Ross Cameron, a former Australian MP, has published an article in The Sydney Morning Herald on the 10-year anniversary of the day Boris Yeltsin handed the reins of Russia to Vladimir Putin.

READ IN The Sydney Morning Herald

Ross Cameron, a former Australian MP, has published an article in The Sydney Morning Herald on the 10-year anniversary of the day Boris Yeltsin handed the reins of Russia to Vladimir Putin. "It was a good day for Russia and the world," Cameron wrote. "Putin is Russia's finest leader since Peter the Great." We found this analysis of Putin's presidency, conducted in a country so far away from Russia, rather interesting. Here are some extracts from it.

Western profiles of Putin usually begin with ''ex-KGB agent'' but that is misleading. As a spy in West Germany in the 1980s, Putin witnessed the superiority of the free market. After the 1989 revolutions, Putin moved to St Petersburg to join his friend and former university lecturer, the mayor, Anatoly Sobchak - the Milton Friedman of Russia... When Yeltsin defied Soviet tanks in Moscow in 1991, Sobchak performed the same heroic feat in St Petersburg. During those momentous days Putin resigned from the KGB to work against the Soviet coup.

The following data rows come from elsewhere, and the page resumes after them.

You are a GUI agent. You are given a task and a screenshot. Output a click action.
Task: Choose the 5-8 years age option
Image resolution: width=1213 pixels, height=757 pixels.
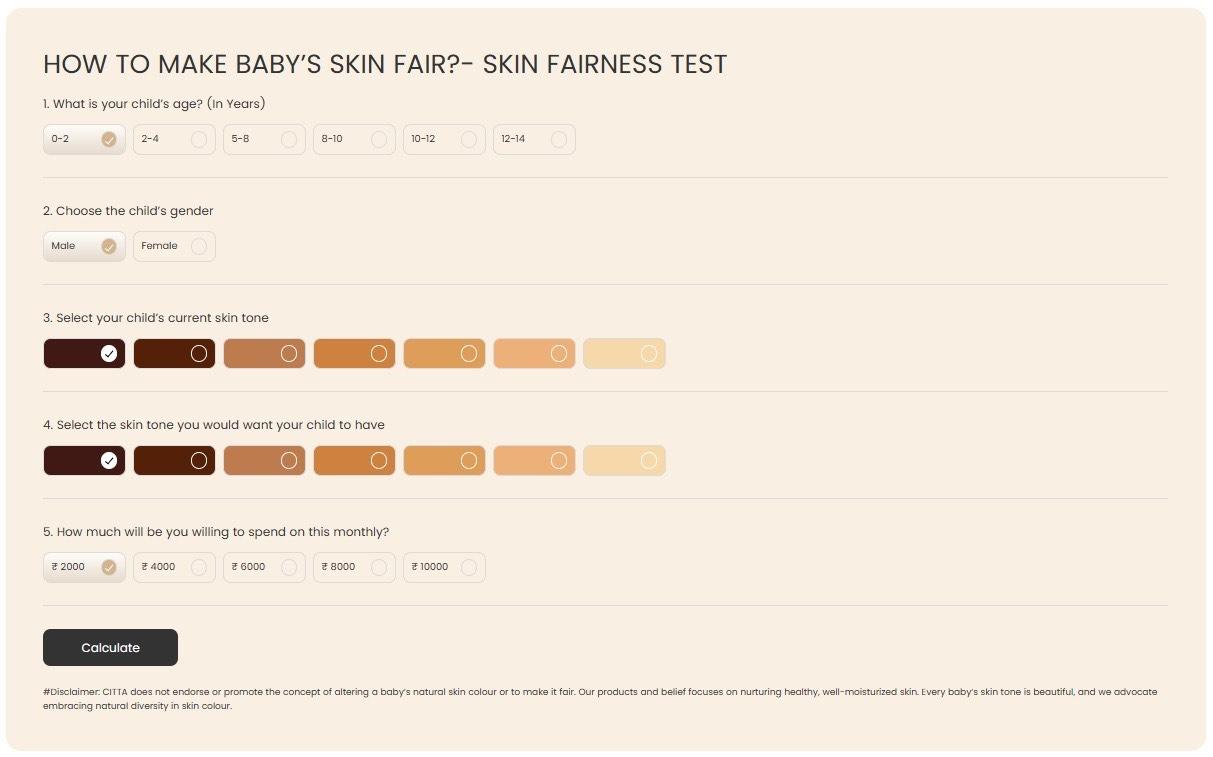pos(264,139)
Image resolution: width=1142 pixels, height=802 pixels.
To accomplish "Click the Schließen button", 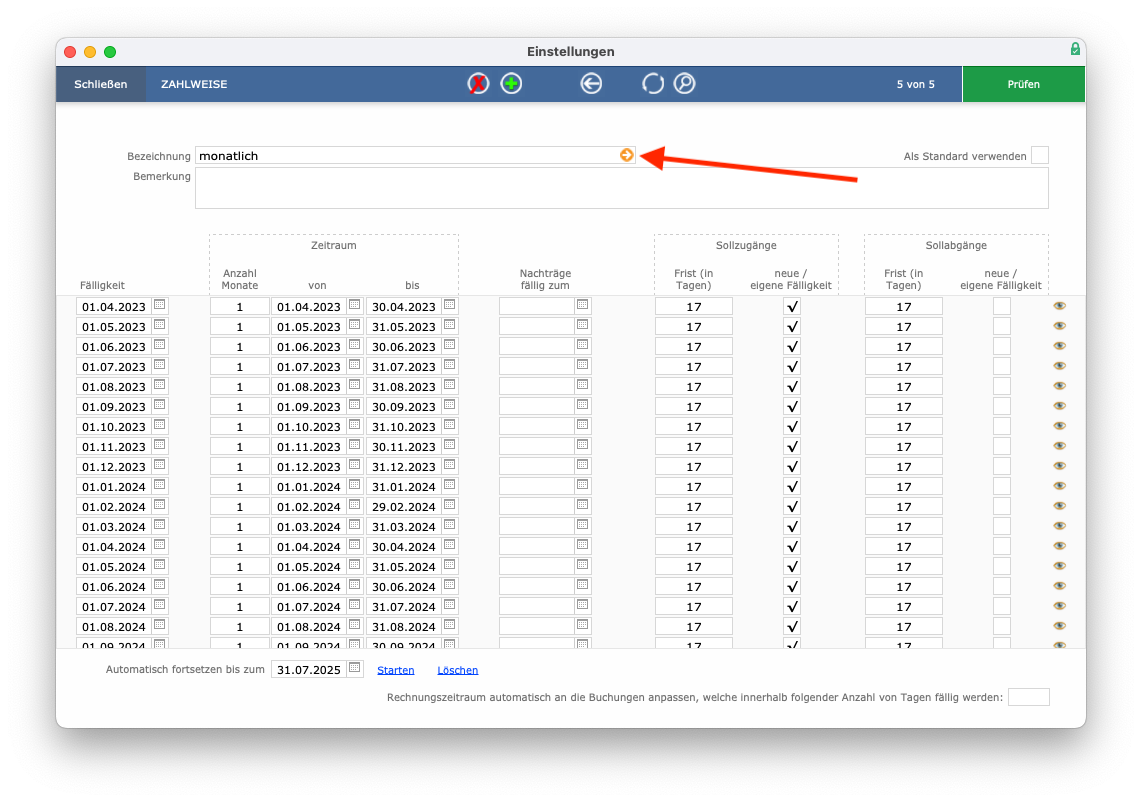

Putin stayed with free-market Sobchak until 1996, when he moved to Moscow, ended the Chechen revolt and in August 1999 was appointed Yeltsin's fifth prime minister in 17 months. Four months later, Yeltsin resigned as president and, under Russia's constitution, Putin became acting president.

Putin inherited an economic catastrophe. In 1998, Russia defaulted on its foreign debt and the rouble collapsed. His first public commitment - to double the productive capacity of the Russian economy in 10 years - was met with derision, but has been fulfilled. In 2000, Russia's economy was ranked 22nd in the world - now it is seventh.

In the Putin decade foreign debt has been repaid before it fell due and international bond investors now bemoan the shortage of its public debt.

While the Soviets repressed all religious faith, Putin happily wears a cross. The Russian media may be excessively pro-Putin but only a fraction more or less than the US media have been towards President Barack Obama.